Work to complete –
Could you reproduce the lines below from the one with "Task: Save project with Opslaan icon" through the one with "Expand the Settings"? Keep both ends and add nothing.

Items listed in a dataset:
# # #
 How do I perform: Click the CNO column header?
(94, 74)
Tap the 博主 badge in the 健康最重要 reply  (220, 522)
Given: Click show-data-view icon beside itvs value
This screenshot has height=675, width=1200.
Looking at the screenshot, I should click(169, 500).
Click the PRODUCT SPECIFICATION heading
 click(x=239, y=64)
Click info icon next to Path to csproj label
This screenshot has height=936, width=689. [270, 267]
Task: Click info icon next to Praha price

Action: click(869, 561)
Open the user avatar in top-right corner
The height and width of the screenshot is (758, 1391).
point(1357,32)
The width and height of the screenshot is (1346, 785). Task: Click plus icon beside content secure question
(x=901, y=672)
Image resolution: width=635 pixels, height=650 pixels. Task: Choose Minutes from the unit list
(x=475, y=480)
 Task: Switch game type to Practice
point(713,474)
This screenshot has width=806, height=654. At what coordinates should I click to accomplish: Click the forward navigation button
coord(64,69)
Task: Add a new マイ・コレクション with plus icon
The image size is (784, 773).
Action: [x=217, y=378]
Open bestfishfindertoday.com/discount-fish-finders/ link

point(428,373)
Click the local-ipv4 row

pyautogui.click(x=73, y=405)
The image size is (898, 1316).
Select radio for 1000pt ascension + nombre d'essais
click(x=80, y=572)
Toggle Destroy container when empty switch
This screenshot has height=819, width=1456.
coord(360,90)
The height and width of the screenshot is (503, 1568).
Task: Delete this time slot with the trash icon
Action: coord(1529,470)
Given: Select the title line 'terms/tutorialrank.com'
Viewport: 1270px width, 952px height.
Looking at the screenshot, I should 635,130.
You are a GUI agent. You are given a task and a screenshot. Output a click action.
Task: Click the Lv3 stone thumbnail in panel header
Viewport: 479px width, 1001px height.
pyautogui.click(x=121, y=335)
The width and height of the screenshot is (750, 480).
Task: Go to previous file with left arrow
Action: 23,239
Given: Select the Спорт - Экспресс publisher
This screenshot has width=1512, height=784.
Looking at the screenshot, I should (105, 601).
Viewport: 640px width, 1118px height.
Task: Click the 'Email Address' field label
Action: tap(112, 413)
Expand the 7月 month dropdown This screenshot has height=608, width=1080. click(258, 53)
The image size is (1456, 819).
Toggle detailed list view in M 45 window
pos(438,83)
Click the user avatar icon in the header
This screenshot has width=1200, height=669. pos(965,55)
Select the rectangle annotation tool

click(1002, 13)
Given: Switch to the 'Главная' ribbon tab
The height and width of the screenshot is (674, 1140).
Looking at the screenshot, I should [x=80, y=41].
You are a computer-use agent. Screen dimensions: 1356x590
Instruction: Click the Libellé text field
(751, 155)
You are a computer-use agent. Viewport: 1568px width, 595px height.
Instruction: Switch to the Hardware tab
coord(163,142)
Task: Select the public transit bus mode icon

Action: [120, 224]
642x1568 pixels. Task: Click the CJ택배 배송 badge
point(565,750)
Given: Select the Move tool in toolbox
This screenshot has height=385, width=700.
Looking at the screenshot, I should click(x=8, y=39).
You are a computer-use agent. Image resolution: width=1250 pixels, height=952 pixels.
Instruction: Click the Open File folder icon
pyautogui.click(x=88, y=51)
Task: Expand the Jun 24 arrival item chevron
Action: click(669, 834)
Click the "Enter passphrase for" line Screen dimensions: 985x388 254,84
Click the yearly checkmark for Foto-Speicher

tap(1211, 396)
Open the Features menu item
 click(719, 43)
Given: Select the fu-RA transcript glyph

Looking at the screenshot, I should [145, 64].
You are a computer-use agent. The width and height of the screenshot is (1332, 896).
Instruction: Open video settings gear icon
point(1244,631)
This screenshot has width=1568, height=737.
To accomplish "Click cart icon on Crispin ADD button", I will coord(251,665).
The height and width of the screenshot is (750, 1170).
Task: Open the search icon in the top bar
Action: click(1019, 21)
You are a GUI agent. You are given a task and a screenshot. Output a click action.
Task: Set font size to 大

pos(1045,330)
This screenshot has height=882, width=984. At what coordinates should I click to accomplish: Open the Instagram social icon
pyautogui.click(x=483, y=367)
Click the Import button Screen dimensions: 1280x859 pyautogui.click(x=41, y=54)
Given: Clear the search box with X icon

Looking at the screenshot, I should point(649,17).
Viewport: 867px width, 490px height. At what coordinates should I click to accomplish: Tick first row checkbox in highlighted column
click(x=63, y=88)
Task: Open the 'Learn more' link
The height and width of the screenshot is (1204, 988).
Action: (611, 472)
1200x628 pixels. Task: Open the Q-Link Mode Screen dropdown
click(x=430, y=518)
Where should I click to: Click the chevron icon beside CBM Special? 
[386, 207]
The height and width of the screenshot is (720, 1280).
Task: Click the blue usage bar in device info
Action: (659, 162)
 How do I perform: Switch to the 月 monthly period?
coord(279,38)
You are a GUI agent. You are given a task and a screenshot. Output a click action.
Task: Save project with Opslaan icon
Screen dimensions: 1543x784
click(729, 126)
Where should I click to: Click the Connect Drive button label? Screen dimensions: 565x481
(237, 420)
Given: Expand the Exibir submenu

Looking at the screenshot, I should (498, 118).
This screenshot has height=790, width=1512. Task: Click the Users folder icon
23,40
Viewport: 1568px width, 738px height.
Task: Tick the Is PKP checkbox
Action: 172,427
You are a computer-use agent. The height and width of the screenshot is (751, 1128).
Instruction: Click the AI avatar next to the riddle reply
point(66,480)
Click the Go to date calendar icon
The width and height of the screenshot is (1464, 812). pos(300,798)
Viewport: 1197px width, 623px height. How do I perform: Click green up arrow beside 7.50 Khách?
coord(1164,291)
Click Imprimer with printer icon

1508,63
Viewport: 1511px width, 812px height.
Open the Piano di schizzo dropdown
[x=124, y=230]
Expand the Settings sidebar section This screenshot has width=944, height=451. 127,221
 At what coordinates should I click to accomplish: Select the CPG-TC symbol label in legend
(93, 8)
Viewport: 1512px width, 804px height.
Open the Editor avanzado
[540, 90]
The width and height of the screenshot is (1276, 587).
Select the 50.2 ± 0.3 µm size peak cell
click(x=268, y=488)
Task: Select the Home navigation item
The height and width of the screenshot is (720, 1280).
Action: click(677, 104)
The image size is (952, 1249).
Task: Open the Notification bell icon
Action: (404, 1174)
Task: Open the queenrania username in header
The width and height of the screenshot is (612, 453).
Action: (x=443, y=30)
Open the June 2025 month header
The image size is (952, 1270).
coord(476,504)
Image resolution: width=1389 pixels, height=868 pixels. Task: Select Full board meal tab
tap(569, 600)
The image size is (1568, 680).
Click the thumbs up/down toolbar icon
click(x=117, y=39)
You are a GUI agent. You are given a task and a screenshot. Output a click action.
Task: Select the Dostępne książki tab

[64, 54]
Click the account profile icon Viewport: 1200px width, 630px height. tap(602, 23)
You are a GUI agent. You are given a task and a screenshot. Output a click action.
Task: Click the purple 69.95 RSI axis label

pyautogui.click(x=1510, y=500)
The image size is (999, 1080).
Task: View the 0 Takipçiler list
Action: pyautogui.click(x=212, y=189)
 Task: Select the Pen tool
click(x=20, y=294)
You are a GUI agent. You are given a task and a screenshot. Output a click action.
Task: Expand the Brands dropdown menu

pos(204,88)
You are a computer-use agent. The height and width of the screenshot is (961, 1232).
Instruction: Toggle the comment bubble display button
# # #
Answer box –
Task: Save project with Opslaan icon
Screen dimensions: 1543x784
click(729, 126)
Where should I click to: Click the Connect Drive button label? Screen dimensions: 565x481
(237, 420)
Given: Expand the Exibir submenu

Looking at the screenshot, I should (498, 118).
This screenshot has height=790, width=1512. Task: Click the Users folder icon
23,40
Viewport: 1568px width, 738px height.
Task: Tick the Is PKP checkbox
Action: 172,427
You are a computer-use agent. The height and width of the screenshot is (751, 1128).
Instruction: Click the AI avatar next to the riddle reply
point(66,480)
Click the Go to date calendar icon
The width and height of the screenshot is (1464, 812). pos(300,798)
Viewport: 1197px width, 623px height. How do I perform: Click green up arrow beside 7.50 Khách?
coord(1164,291)
Click Imprimer with printer icon

1508,63
Viewport: 1511px width, 812px height.
Open the Piano di schizzo dropdown
[x=124, y=230]
Expand the Settings sidebar section This screenshot has width=944, height=451. 127,221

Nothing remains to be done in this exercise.